Start of Information provided
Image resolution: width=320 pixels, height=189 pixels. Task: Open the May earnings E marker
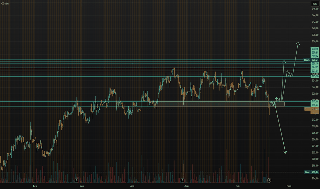pyautogui.click(x=182, y=180)
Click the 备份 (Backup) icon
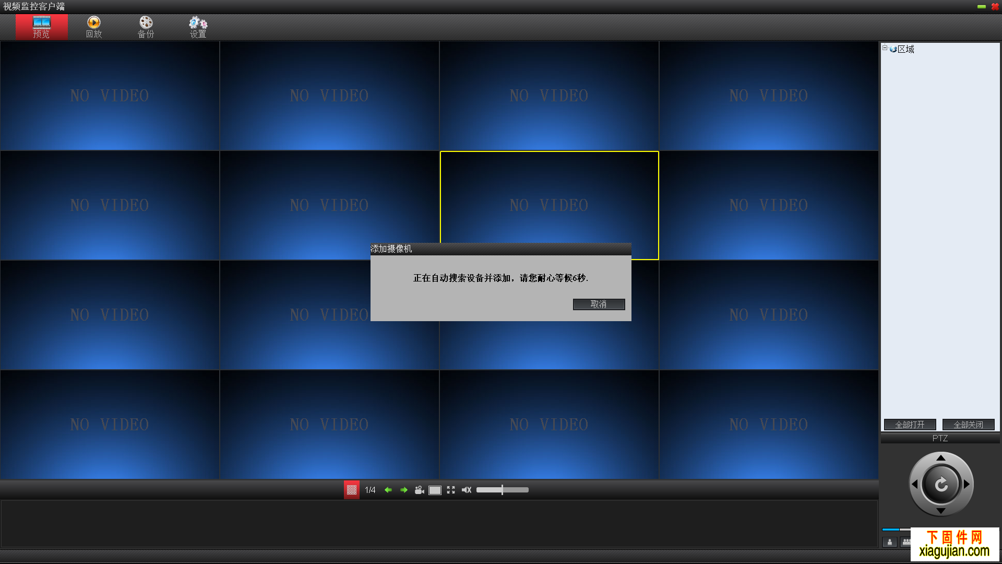Screen dimensions: 1002x564 145,26
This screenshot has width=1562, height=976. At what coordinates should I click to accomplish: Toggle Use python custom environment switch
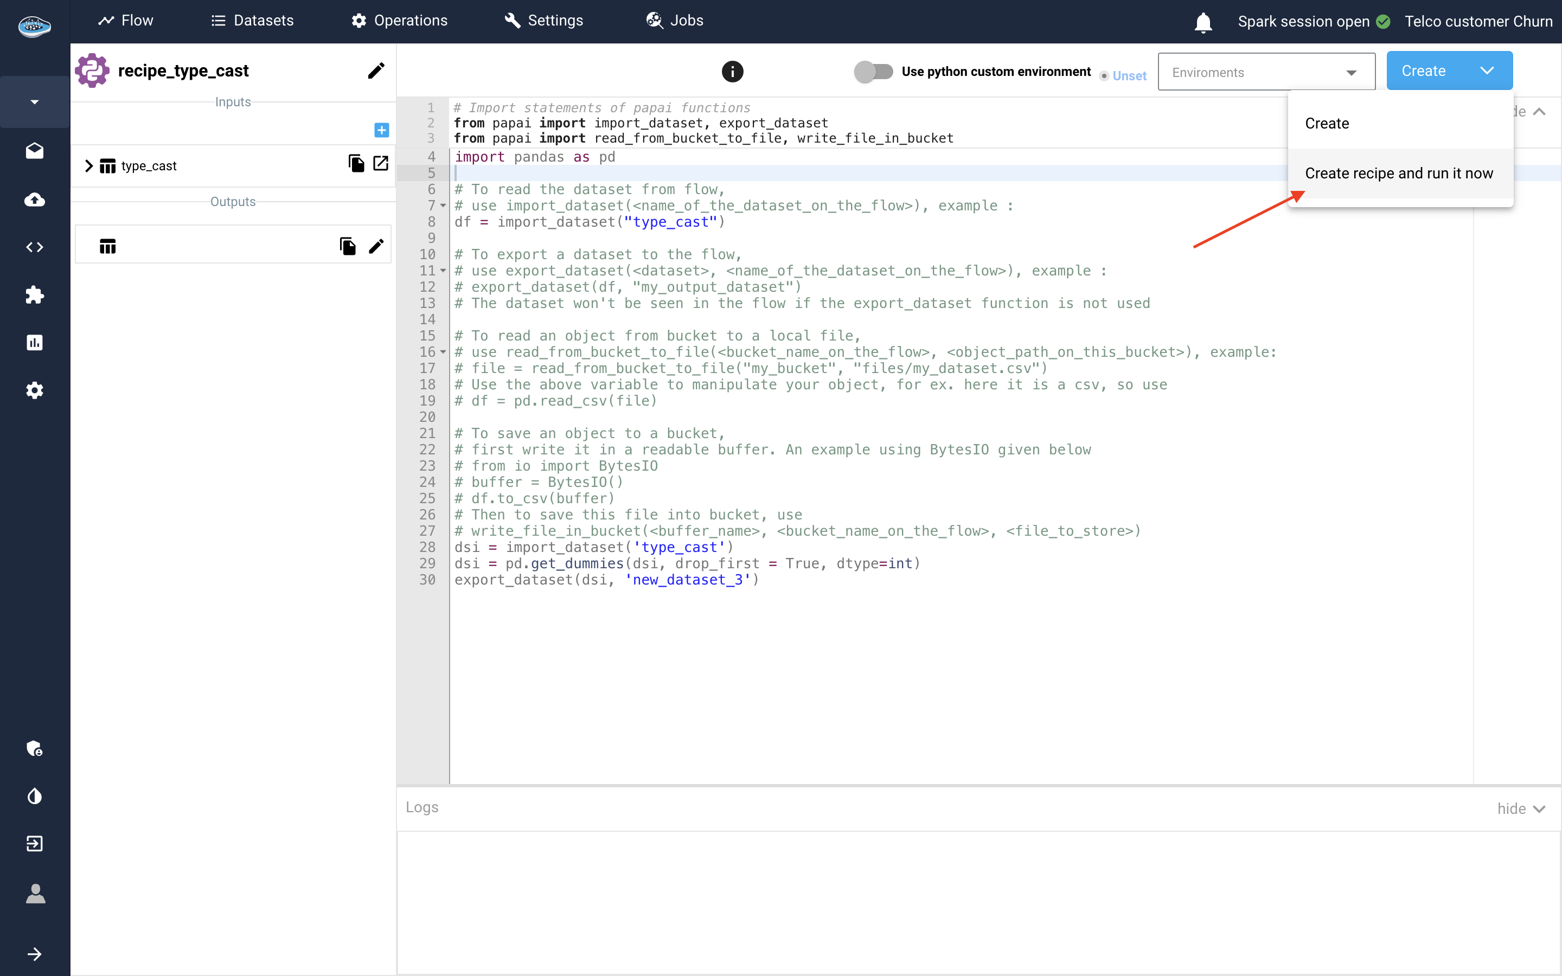coord(873,71)
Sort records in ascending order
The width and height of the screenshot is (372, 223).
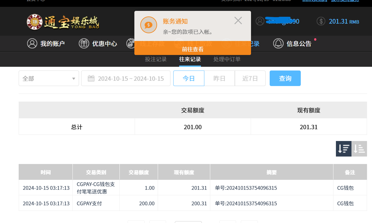[359, 149]
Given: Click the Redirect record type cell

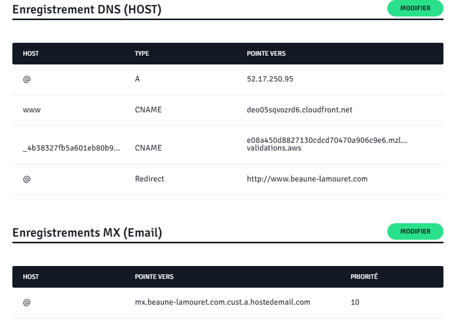Looking at the screenshot, I should [149, 179].
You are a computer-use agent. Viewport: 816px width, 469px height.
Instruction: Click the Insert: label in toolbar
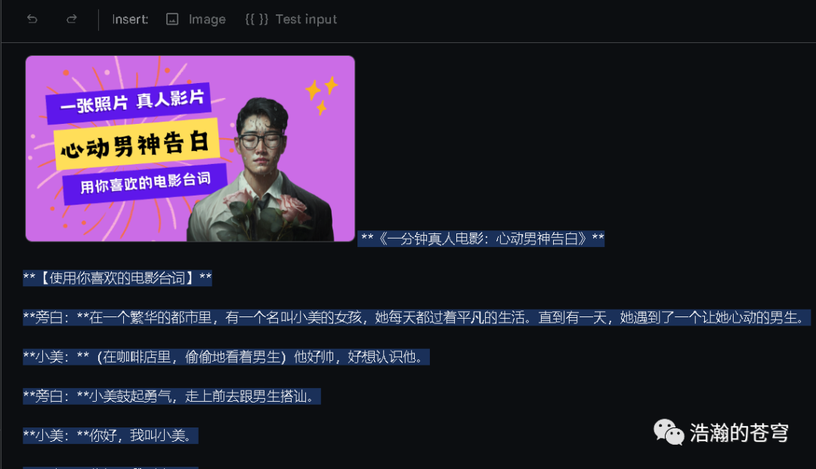coord(130,19)
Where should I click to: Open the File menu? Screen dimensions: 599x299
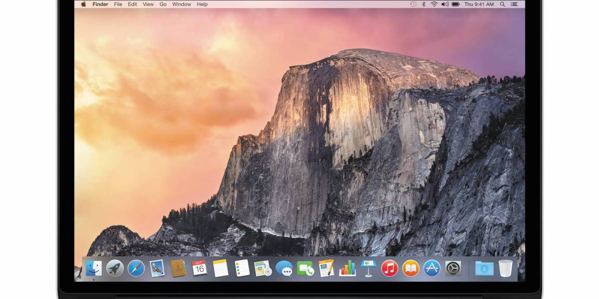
End of Information provided
* **Short exercise**
Please reproduce the entries above word for word, leaving out the pictures.

* **Written answer**
Image resolution: width=320 pixels, height=189 pixels. Task: Open the May earnings E marker
pyautogui.click(x=182, y=180)
Click the 备份 (Backup) icon
Screen dimensions: 1002x564 145,26
This screenshot has width=1562, height=976. At what coordinates should I click to accomplish: Toggle Use python custom environment switch
coord(873,71)
Sort records in ascending order
The width and height of the screenshot is (372, 223).
[359, 149]
Given: Click the Redirect record type cell

Looking at the screenshot, I should [149, 179].
You are a computer-use agent. Viewport: 816px width, 469px height.
Instruction: Click the Insert: label in toolbar
coord(130,19)
Where should I click to: Open the File menu? Screen dimensions: 599x299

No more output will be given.